__AIM OF THE TASK__. Would you find each line in the entries below with the string "computer" and copy it?

__SUPPLIED DATA__.
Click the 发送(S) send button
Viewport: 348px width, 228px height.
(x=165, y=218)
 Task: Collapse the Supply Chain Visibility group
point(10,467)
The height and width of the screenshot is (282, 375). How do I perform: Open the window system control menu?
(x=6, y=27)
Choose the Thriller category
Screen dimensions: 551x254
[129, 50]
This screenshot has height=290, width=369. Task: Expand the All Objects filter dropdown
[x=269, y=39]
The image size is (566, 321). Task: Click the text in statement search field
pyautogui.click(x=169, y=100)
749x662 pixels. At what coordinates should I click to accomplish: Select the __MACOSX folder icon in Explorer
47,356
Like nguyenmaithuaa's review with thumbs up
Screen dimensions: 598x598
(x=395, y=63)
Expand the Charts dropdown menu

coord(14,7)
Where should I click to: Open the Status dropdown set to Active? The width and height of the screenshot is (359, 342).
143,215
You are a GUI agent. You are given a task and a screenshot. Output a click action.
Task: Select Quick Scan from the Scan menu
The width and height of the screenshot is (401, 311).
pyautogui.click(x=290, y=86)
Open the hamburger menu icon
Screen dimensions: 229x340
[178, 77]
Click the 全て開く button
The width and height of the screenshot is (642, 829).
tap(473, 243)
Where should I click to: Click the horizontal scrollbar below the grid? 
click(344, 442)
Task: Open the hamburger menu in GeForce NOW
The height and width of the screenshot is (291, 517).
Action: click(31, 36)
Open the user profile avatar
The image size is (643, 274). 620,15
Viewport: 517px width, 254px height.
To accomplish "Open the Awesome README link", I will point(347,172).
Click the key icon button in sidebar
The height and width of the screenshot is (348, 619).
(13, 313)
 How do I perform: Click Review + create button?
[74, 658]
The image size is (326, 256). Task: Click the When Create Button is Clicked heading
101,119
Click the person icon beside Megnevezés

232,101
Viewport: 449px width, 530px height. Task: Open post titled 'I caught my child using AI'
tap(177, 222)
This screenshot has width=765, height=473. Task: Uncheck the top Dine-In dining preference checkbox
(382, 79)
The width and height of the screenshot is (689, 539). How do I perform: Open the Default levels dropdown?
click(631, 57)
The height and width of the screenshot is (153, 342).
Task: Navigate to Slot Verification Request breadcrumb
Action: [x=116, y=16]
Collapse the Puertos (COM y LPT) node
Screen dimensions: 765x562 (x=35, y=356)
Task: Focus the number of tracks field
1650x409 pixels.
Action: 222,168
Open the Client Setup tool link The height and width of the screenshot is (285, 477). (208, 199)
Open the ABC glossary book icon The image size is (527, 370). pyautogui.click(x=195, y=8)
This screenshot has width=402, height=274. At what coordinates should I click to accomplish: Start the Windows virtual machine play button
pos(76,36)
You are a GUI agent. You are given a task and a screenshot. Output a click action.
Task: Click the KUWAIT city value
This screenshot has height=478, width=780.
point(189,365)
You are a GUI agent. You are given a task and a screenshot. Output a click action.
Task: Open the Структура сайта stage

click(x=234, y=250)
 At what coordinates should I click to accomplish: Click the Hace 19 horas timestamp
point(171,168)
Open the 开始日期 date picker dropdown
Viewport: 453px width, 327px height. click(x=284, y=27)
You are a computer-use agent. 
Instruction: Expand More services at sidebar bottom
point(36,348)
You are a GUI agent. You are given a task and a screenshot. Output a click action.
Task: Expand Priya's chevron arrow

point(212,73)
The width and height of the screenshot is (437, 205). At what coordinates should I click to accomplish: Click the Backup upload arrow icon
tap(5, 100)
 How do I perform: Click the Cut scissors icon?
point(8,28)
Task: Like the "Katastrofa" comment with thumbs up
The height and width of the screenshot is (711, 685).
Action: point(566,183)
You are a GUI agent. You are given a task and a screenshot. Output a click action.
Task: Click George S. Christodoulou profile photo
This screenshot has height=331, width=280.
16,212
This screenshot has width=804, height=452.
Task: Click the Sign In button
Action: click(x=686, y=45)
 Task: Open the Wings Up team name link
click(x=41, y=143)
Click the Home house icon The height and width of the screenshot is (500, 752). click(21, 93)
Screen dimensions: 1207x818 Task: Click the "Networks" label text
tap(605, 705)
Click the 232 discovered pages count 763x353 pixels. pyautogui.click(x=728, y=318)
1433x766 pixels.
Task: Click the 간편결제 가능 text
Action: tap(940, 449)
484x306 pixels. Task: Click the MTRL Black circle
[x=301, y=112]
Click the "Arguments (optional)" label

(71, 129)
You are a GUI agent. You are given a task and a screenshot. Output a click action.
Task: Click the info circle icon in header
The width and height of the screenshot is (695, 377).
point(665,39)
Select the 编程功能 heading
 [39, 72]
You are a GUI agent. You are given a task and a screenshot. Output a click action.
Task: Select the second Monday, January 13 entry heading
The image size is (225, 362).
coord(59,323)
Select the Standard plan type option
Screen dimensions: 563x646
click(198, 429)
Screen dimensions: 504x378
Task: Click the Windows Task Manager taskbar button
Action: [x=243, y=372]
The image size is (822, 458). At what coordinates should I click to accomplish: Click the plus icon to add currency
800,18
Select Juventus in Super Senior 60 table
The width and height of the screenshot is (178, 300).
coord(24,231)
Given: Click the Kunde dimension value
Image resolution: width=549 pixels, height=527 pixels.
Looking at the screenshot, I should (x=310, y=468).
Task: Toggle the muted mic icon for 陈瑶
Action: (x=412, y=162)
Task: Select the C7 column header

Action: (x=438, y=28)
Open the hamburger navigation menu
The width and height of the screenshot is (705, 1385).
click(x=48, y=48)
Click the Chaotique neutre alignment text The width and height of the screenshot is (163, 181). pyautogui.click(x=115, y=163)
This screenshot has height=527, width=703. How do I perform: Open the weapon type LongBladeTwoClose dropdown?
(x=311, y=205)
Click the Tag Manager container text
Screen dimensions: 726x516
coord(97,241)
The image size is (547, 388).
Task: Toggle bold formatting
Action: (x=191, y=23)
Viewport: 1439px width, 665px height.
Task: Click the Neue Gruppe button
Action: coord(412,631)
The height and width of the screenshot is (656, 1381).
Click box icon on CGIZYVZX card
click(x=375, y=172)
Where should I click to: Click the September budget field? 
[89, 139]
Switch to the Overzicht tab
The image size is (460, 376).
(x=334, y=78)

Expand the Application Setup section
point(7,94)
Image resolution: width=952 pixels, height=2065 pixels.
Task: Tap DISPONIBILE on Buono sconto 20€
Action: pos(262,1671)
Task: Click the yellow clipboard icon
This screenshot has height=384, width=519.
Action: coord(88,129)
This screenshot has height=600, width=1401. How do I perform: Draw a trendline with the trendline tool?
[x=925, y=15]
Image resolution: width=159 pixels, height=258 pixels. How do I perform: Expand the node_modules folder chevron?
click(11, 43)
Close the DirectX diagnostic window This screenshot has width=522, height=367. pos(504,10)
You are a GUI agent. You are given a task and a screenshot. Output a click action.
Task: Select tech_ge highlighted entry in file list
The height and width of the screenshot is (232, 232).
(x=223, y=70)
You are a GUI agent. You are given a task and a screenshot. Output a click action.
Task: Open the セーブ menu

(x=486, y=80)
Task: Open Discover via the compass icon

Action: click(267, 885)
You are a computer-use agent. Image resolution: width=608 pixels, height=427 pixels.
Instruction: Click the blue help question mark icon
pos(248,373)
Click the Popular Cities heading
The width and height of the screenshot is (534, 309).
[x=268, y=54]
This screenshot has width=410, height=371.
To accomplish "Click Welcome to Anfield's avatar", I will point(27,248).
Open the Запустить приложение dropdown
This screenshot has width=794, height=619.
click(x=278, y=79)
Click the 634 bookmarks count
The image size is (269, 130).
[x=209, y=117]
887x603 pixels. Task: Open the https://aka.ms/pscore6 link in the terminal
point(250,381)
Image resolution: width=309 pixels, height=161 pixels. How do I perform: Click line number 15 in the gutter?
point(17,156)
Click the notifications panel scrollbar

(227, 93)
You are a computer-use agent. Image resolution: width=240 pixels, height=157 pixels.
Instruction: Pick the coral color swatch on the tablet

__RESULT__.
You are a computer-use agent. 
You are a computer-use agent. Image resolution: width=608 pixels, height=427 pixels.
You are a computer-use agent. Image resolution: width=240 pixels, height=157 pixels.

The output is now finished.